- **Exercise prompt**
What is the count of lines below that include "Ausstellung"? Reply with nothing else.

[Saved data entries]
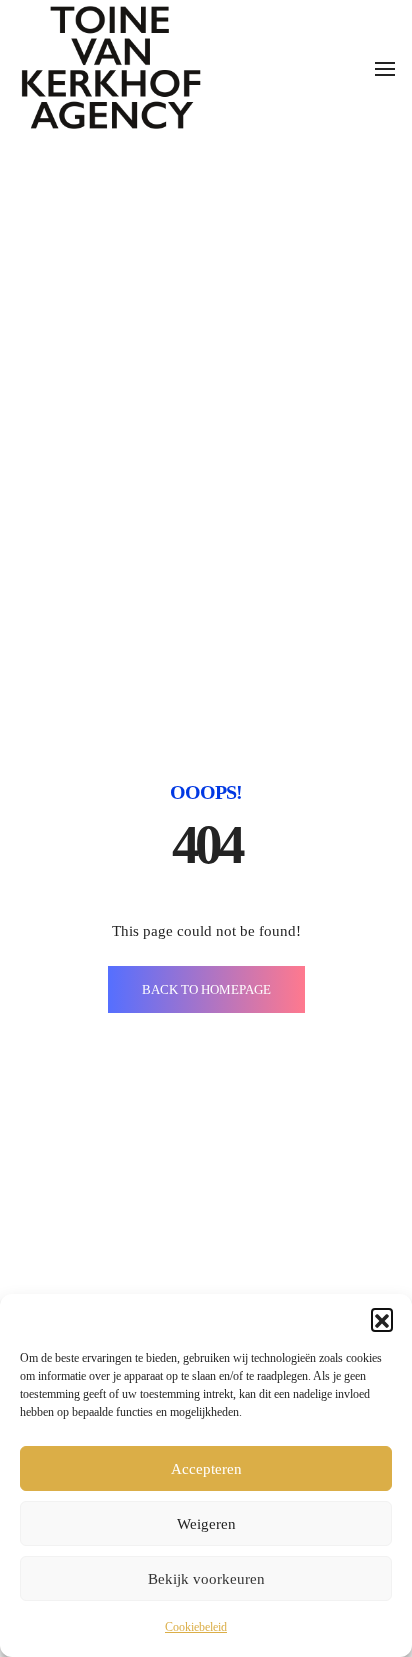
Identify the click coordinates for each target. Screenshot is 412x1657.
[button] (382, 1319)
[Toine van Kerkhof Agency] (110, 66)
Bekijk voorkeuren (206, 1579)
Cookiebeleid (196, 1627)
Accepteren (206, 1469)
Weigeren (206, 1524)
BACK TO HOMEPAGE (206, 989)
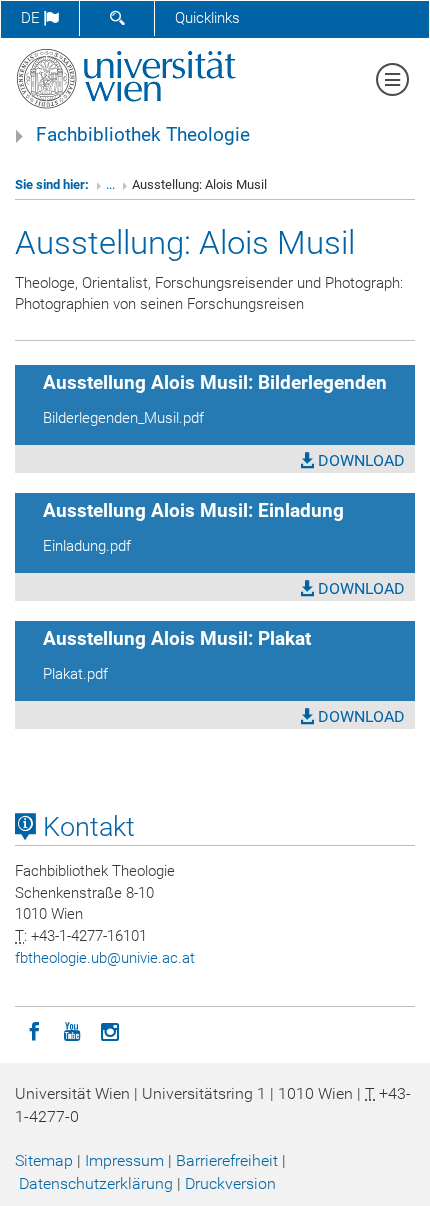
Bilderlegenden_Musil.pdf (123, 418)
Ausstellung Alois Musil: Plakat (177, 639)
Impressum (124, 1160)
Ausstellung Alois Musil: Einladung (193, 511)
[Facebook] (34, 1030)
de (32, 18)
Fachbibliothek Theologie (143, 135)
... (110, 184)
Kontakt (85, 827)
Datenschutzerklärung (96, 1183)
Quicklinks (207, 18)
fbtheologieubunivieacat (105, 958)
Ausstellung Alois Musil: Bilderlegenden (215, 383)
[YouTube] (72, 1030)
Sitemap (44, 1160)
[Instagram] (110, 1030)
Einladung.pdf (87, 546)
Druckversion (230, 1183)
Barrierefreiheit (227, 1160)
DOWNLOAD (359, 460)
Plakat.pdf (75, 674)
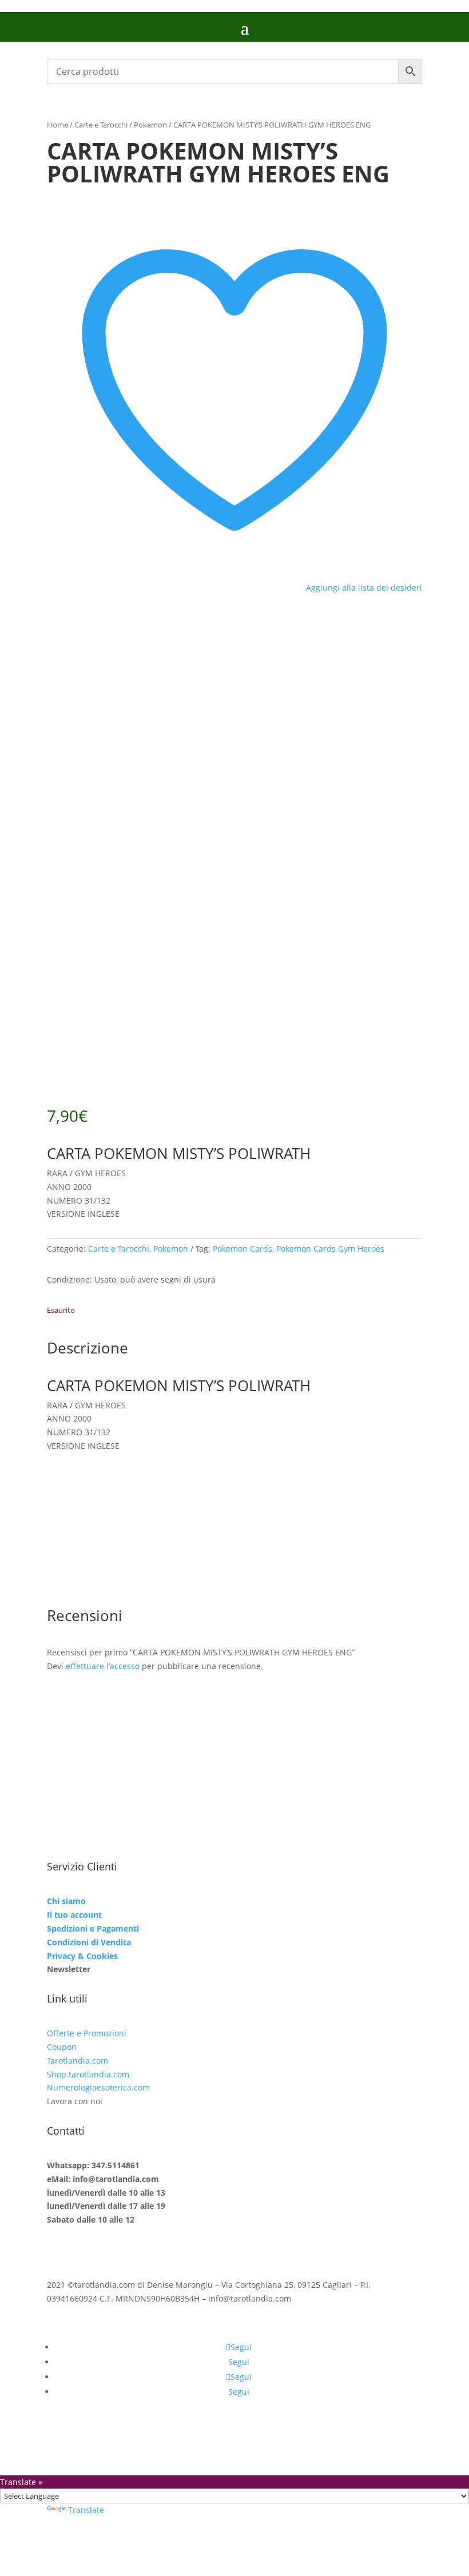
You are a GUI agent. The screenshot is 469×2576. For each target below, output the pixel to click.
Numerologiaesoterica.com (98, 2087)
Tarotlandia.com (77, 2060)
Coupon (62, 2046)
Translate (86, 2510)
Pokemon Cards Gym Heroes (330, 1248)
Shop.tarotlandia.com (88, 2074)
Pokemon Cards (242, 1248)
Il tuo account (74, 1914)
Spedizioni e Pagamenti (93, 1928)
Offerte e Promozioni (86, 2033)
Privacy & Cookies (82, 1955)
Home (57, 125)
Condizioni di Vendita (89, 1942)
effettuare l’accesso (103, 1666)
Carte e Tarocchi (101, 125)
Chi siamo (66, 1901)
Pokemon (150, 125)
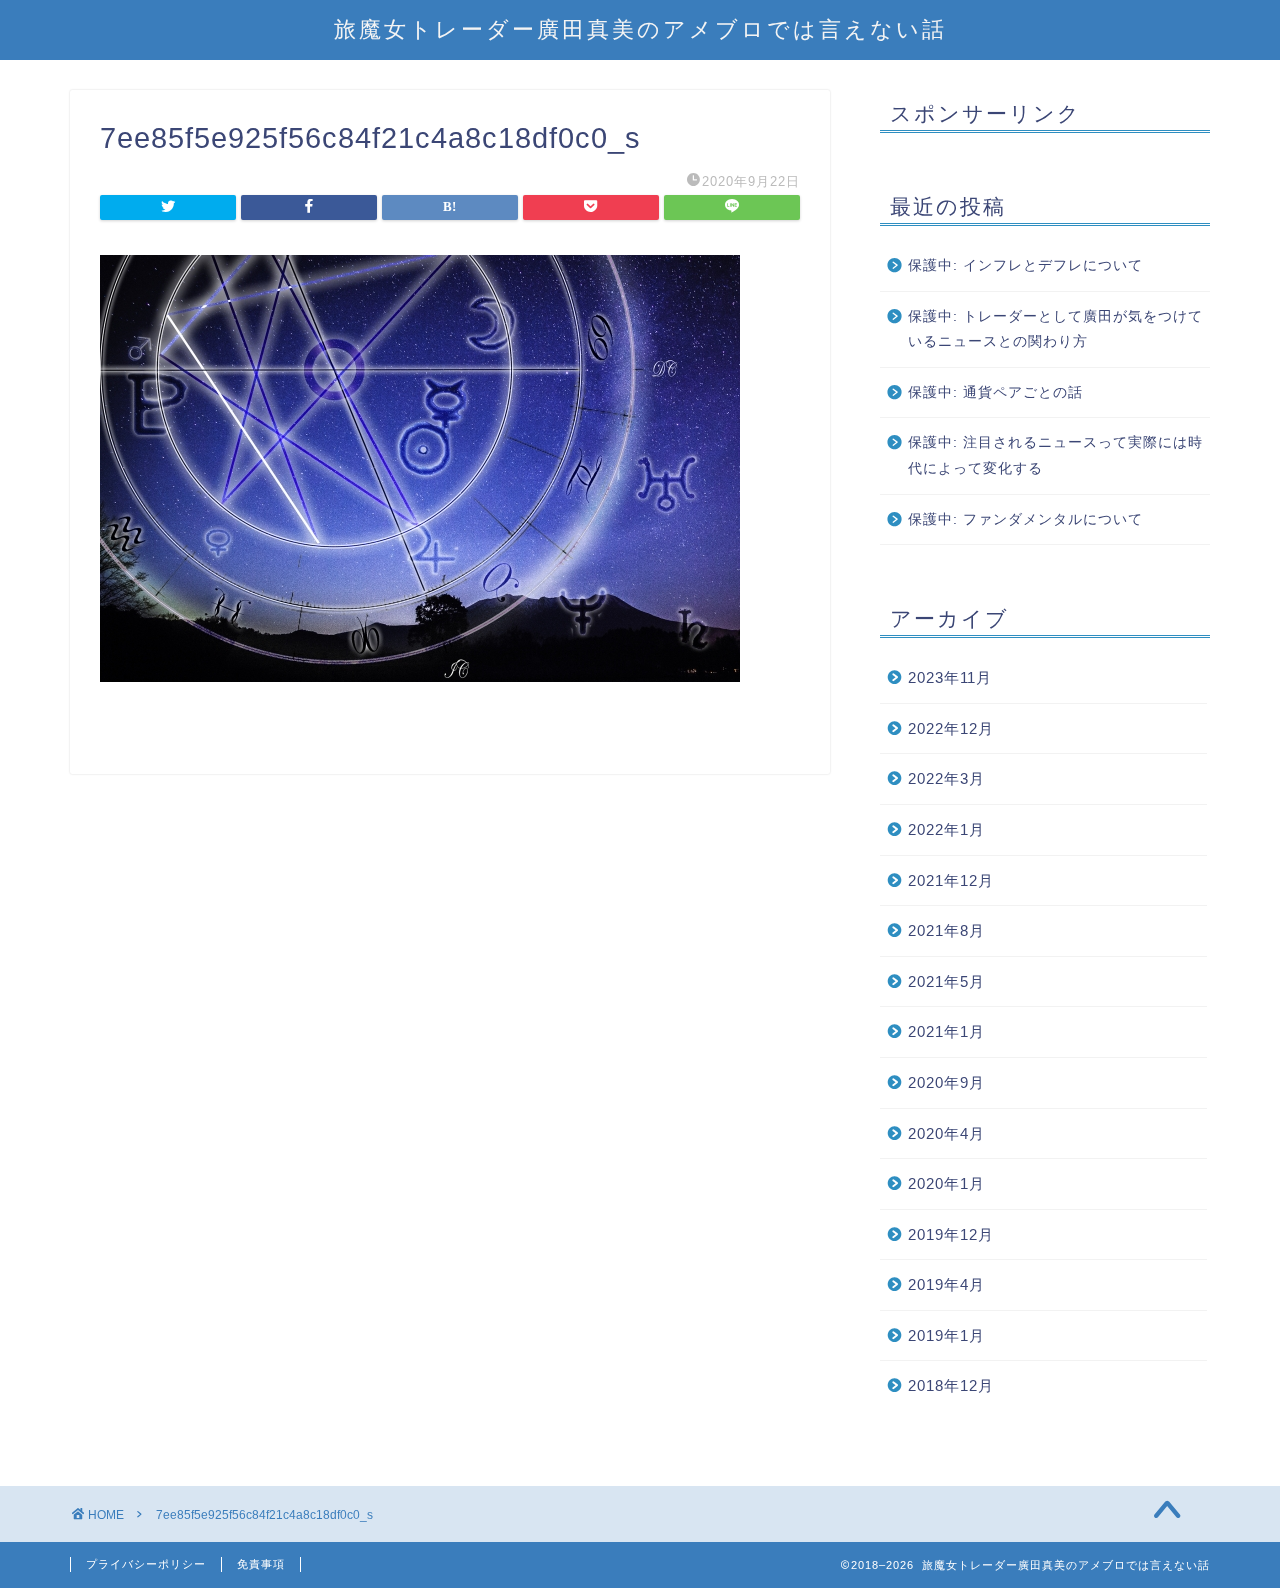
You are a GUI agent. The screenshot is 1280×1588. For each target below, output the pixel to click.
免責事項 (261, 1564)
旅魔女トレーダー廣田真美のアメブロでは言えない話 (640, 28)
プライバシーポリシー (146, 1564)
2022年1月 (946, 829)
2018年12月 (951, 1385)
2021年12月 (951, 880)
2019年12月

- **Answer space**
3